Structures Per Hour : -
Structures Per Day : -

OS : Windows XP MHz: 1695
CPU: Intel(R) Pentium(R) 4 CPU 1700MHz
Client Switches: -rt -g 1
------------------------------------------------------------

Building structure 1 generation 109
49 until next generation
0 generations buffered
Best Energy so far: 10000000.000


Basically while calculating residue, it gets to 20, and just stops. It will try alternate comformation over and over, never making any gains. Seems like the fact that no Gens are buffered, is keeping it from advancing.

Any ideas about how to fix this problem?

Brian the Fist
07-28-2003, 12:09 AM
This is not a problem, this is intended behavior. You should observe the 'laxness' parameters increase slowly. eventually it will get free. Remember, a watched pot never boils, or so they say.

tpdooley
07-28-2003, 12:48 AM
You're not running in quiet mode, LagosAzul. Under WinXP we've noticed about 30% of the cpu time spent on processes that disappear when in quiet mode. Thus, you end up with higher performance that way (10-15% more being produced?)
Even so, I had a machine that took over a day to get past a single generation during the beta; and another of the beta testers spent 2 days. And then it raced through to gen 250, and started over..
If you have several machines, then you can see the law of averages working a bit better. Sometimes the faster machines are much faster than the slow ones.. and sometimes the slower ones run faster than the fast machines. (Run more machines!!! ) :)

LagosAzul
07-28-2003, 07:50 AM
Thanks for the reply's, I must have switched out of quiet mode when I was messing with settings trying to find a fix. I do usually run in quiet. Well good to know that it was not a bug.

ps. I'm trying to get 2 other machines going...I'm not that persuasive though ;)

#### What to do
Translate this sentence from the forum thread into German: "Under WinXP we've noticed about 30% of the cpu time spent on processes that disappear when in quiet mode."

#### Dataset content
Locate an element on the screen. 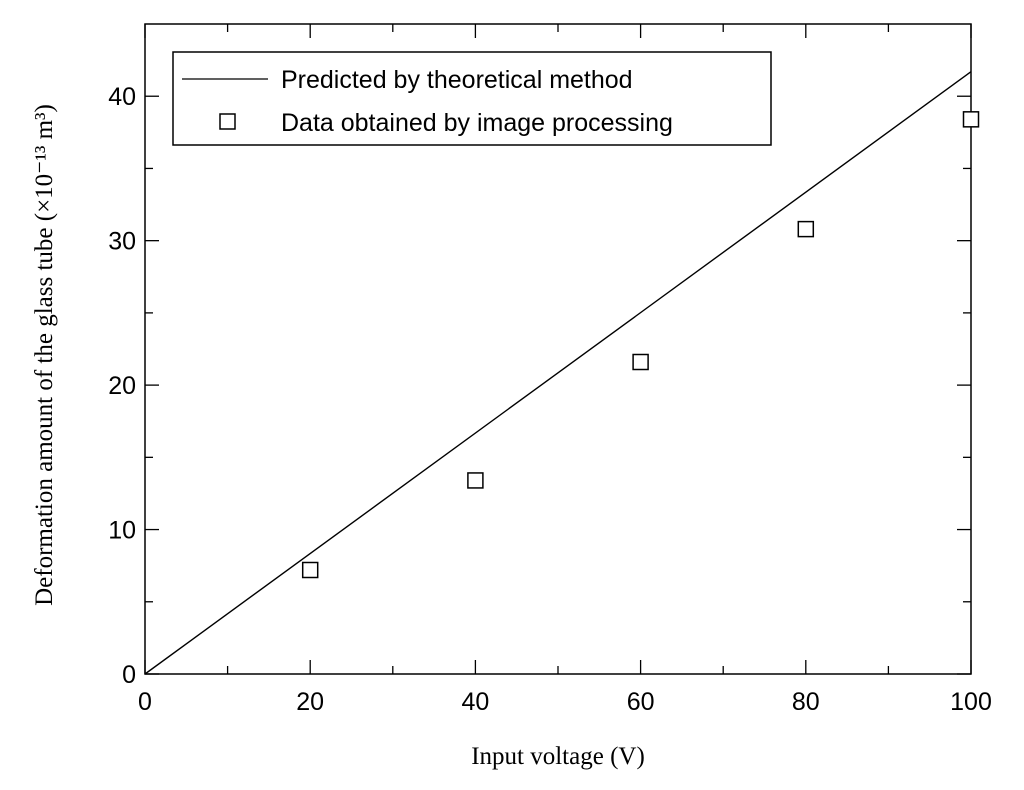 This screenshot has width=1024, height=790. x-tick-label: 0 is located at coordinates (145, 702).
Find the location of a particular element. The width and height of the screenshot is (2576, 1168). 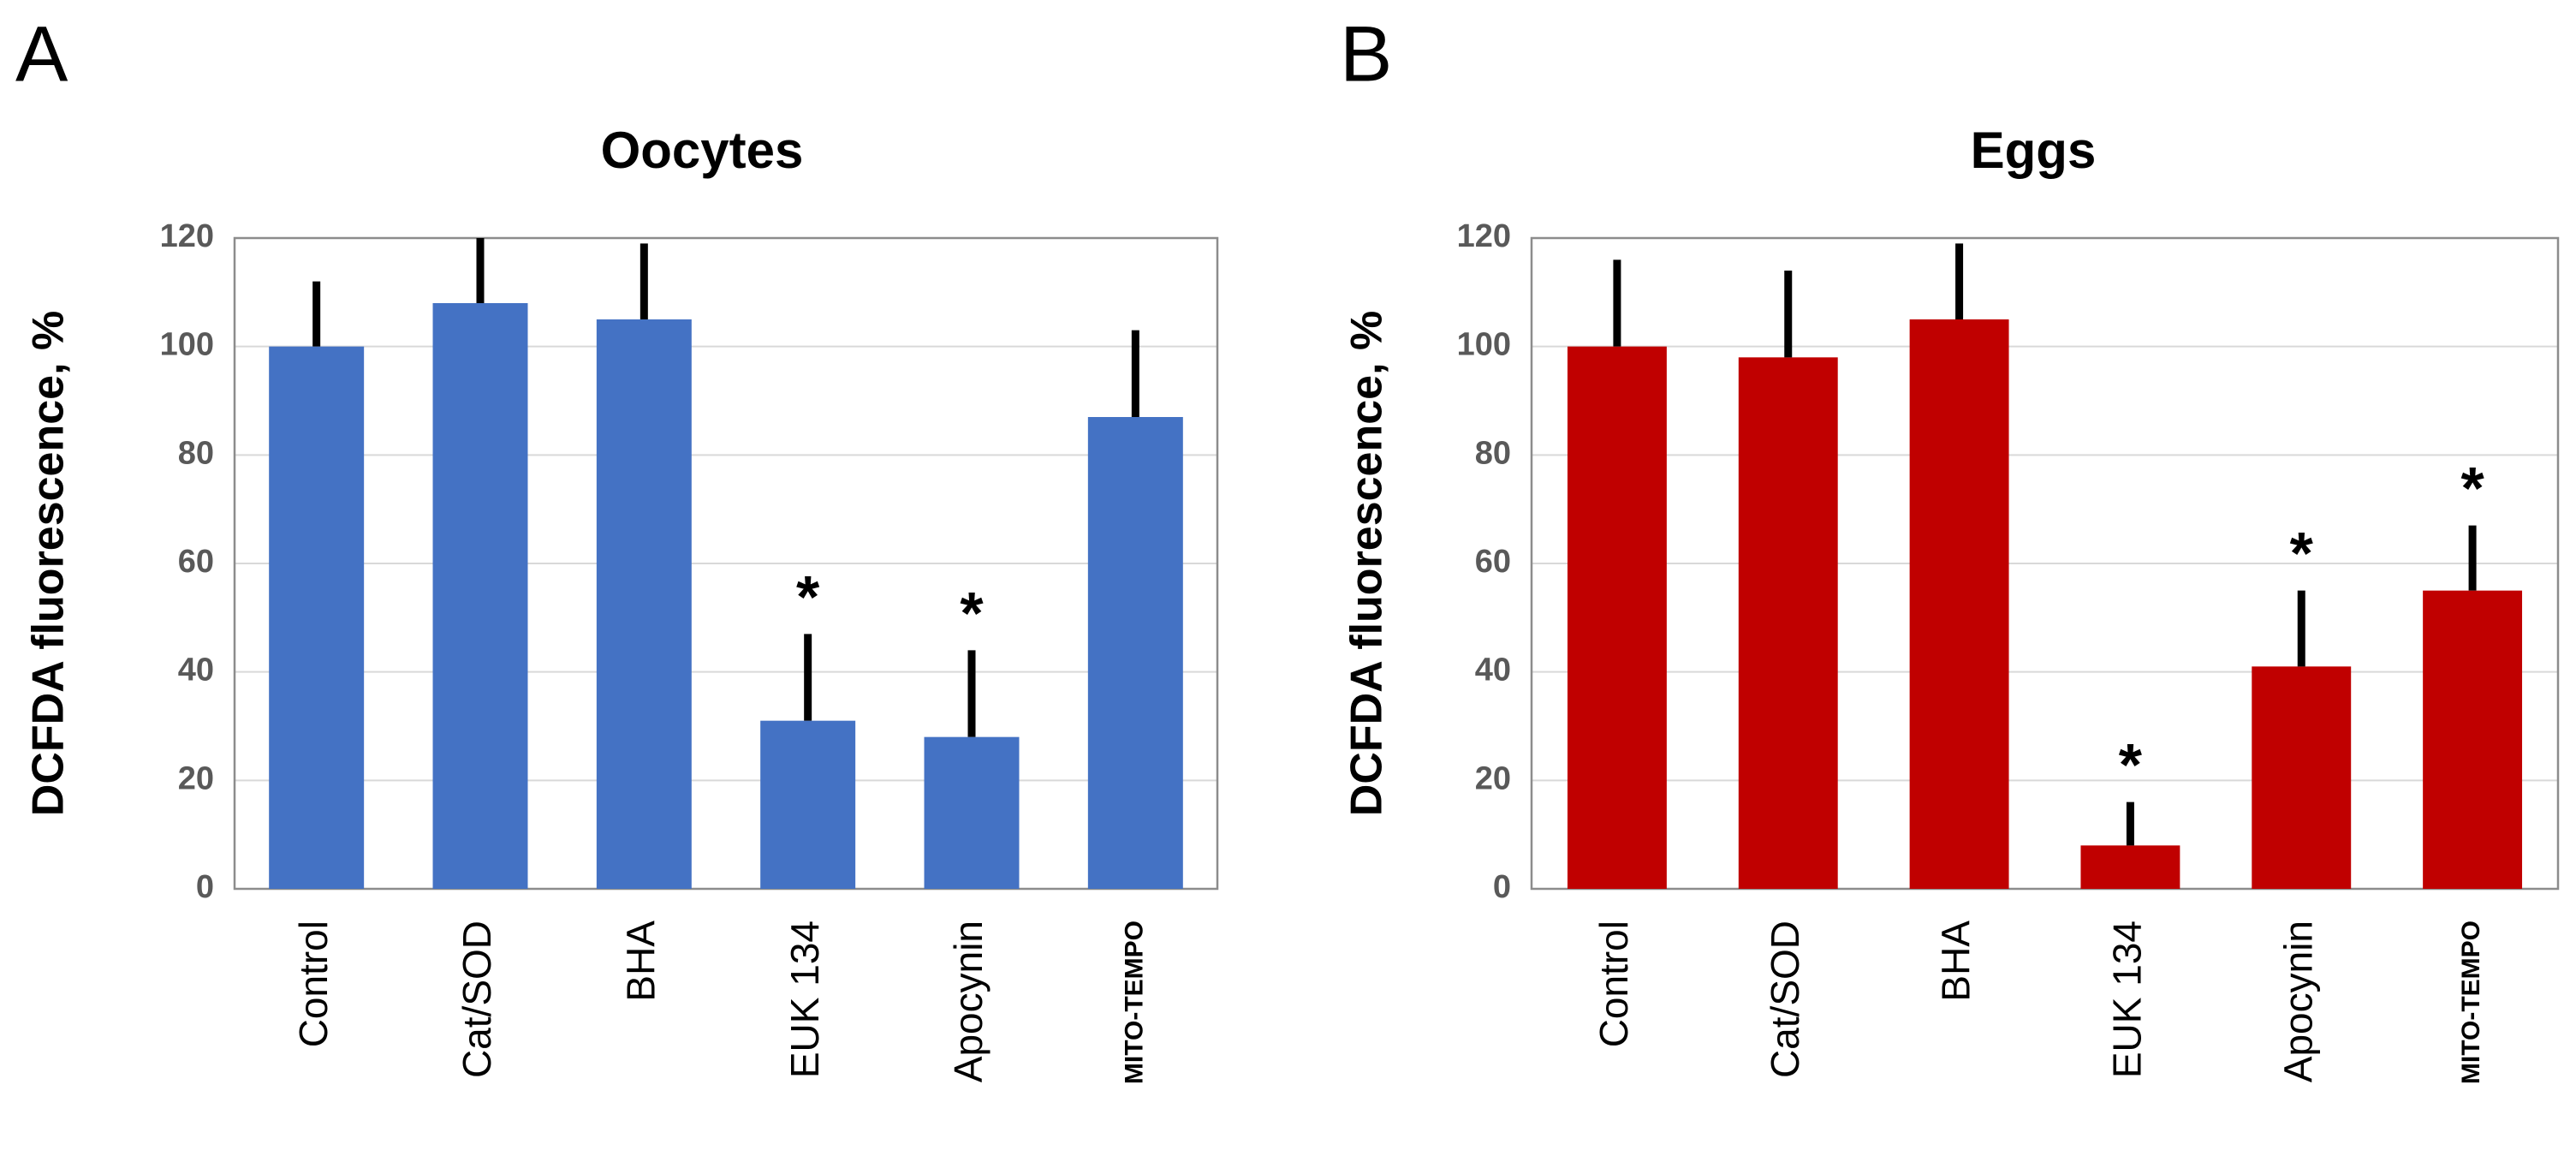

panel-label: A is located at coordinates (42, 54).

#### Answer
Unter WinXP haben wir festgestellt, dass etwa 30 % der CPU-Zeit auf Prozesse entfallen, die im Quiet-Modus verschwinden.